With respect the cardinalities of infinity:
The size of the set of natural numbers is denoted aleph-zero. It is quite easy to prove that any infinite set must have at least as many elements as the set of natural numbers. In other words, there is no infinite set smaller than the the set of natural numbers.
Any set for S which an onto function f: S -> N can be defined also has size aleph-zero. For example, the set of integers is the same size as the set of natural numbers, because we can define an f such that
f(0) = 0
f(x) = -2x, if x < 0
f(x) = 1 + 2x, if x > 0
We can even see that the set of rational numbers has size aleph-zero, and the rationals are
not countable as are the integers and naturals. I define the set of rational numbers as the set of pairs (n,d) where n is any integer, d is any positive integer, and the greatest common divisor of n and d is unity. (That is, the fraction n/d is reduced.)
Consider only the subset of the rational numbers for which n is non-negative. (The negative rational numbers can be brought into the fold by a construction similar to the one I used above for the integers.) Define f in this triangular fashion:
Code:
f(0,1)=0
f(1,1)=1
f(1,2)=2 f(2,1)=3
f(1,3)=4 f(2,2)=* f(3,1)=6
f(1,4)=7 f(2,3)=8 f(3,2)=9 f(4,1)=10
f(1,5)=11 f(2,4)=* f(3,3)=* f(4,2)=* f(5,1)=15
In general, for n and d both positive,
f(n,d) is not defined if n/d is not a reduced fraction, but
f(n,d) = n + d(d-1)/2, otherwise
Obviously, the image of f (that subset of the natural numbers that can be generated by the function of f over all suitable pairs of n and d) does not contain all natural numbers, but it
is an infinite set; and we know already than there is no infinite set smaller than the natural numbers, so the size of the set of non-negative rational numbers is the same size as the size of the set of natural numbers. Again, by the even-odd construction above, we can show that the size of the entire set of rational numbers is the same as the size of natural numbers.
But.
There
are sets for which such an f cannot be constructed. One of those sets is the set of real numbers. There are lots of ways to represent the real numbers; for the purpose of showing that there are more of them than there are natural numbers, I will use the infinite decimal representation. That is, a real number has an integer whole part, a decimal point, and an infinitely-long string of digits representing its fractional part.

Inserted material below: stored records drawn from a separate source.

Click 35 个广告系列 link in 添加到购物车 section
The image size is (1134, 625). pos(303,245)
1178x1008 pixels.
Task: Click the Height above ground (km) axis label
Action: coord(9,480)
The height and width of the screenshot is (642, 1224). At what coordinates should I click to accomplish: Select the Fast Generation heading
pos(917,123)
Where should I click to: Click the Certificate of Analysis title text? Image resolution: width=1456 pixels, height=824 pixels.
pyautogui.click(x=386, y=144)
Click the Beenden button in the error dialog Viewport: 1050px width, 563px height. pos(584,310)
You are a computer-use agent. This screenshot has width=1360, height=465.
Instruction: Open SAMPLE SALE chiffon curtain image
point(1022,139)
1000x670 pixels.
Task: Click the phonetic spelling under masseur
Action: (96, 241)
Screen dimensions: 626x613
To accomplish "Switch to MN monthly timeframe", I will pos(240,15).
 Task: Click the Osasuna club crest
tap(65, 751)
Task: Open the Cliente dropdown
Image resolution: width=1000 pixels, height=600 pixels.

Now, there is the same number of numbers in the entire set of real numbers as there are numbers in the range 0.000... to 0.9999... so I will content myself with counting that latter set. (Why? Think arctan.) In other words, I am only really interested in the infinite-length sequence of digits after the decimal point. Presume for a moment that I actually could count the number of such fractions. Let me construct a possible table to represent such a relation:
Code:
0 0.010101...
1 0.12345...
2 0.31416...
3 0.21718...
. ...
.
.
This relation is the most basic way to describe a function f relating the size of two infinite sets. However, there exists at least one fractional number q which is less than one and no more than zero that is
not in that table. Let the whole part of q be zero, and let the (n+1)th digit of q after the decimal point be some digit that is
different from the (n+1)th digit of the nth fraction in the table. For example, the first digit of the 0th fraction is 0; we choose 1 for the first digit of q. The second digit of the 1st fraction is 2; we choose 3 for the second digit of q. The third digit of the 2nd fraction is 1; we choose 9 for the third digit of q, and so on.
In this way, we can show that q is not equal to the nth fraction, for any n, because it differs from all of the n fractions in at least one place. Therefore the existence of the value q amongst the fractions shows that there are
more such fractions than there are natural numbers.
(This proof, by the way, is called "Cantor's Diagonal". It is a very pretty proof, but it has a very big weakness: it doesn't produce an algorithm for generating anything. It is a
non-constructive proof. In other words, it proves its statement, but it can't be used as a building block for discovering new facts.)
Again, but.
There are more real numbers than there are natural numbers, but we don't know how
many more. It would be nice to assume that the real numbers are the next biggest set after the natural numbers, but we can't prove that fact. Nor, by contrast, can we find any set that is bigger than the natural numbers but smaller than the real numbers.
Worse.
We say that the size of the natural numbers is aleph-zero, and we allow that some set larger than the set of natural numbers has size aleph-one, whatever that is. (We do
not know whether the real numbers have size aleph-one.) We cannot even say whether there are finitely or infinitely many different sizes of sets between aleph-zero and aleph-one. The proposition "there are infinitely many sizes of sets between aleph-zero and aleph-one" is known as the Continuum Hypothesis, and it has a very unusual and very disturbing property:
While it is a valid statement, it is nevertheless
provably neither provable nor disprovable.
Anyway, all I wanted to say was -- as far as sizes of infinities go, we don't know how to count them beyond zero. We know that there
are bigger infinities, we just don't know how to count them. Again in particular, the real numbers (and hence the complex numbers) do not necessarily have size aleph-one.